Jesienna słota, pochmurne niebo i coraz zimniej. W takie dni nie dość, że chciałabym w ogóle nie wychodzić z łóżka, to najlepiej się w ogóle nie obudzić – po prostu przespać. Jednak obowiązki wzywają. Praca, szkoła, przyjaciele, i inni którzy liczą na to, że jednak o 6:30 wstaniesz. Dlatego, aby nie poddawać się jesiennej chandrze trzeba:
a/ ciepło się ubrać
b/ ubrać się kolorowo
c/ ubrać się oryginalnie.
Dla mnie hitem tego sezonu są długie swetry zakrywające moje „cztery litery”. Nie tylko można je założyć do spodni, ale także do bardzo modnych legginsów, krótkich spódniczek czy shortów.
Oto moje typy:
Długi, zapinany na jeden guzik sweter w świetnym mysim kolorze od Cateriny. Zwężany w talii świetnie podkreśla sylwetkę.
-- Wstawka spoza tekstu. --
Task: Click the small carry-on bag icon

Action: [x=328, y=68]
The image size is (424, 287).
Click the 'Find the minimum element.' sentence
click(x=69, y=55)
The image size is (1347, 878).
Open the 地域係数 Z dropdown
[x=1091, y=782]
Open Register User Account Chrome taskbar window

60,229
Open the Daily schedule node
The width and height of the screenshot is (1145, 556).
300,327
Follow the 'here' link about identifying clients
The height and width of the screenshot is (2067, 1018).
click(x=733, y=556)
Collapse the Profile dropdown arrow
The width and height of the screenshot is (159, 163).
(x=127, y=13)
Bardzo przypadł mi do gustu sweter marki Solar, przede wszystkim dlatego, iż jest to również golf. Śliczny, malinowy kolor. Dodatkowy atut – wiązany na biodrach.
Kolejna moja propozycja to cieplutki, wełniany sweter od MKM. Bardzo oryginalny pomysł z rozszerzanymi, krótkimi rękawkami oraz z dekoltem w łódeczkę. Poza tym sweter może spokojnie zastąpić płaszcz w cieplejsze, jesienne dni.
Marka KappAhl również w kolekcji jesień-zima ma długie swetry. Ten szczególnie mi się spodobał, przede wszystkim przez wielkie kieszenie, do których można schować zmarznięte ręce.
No i ostatnia moja propozycja. Długaśny, bo aż za kolana sweter od H&M. Doskonały na mroźne dni.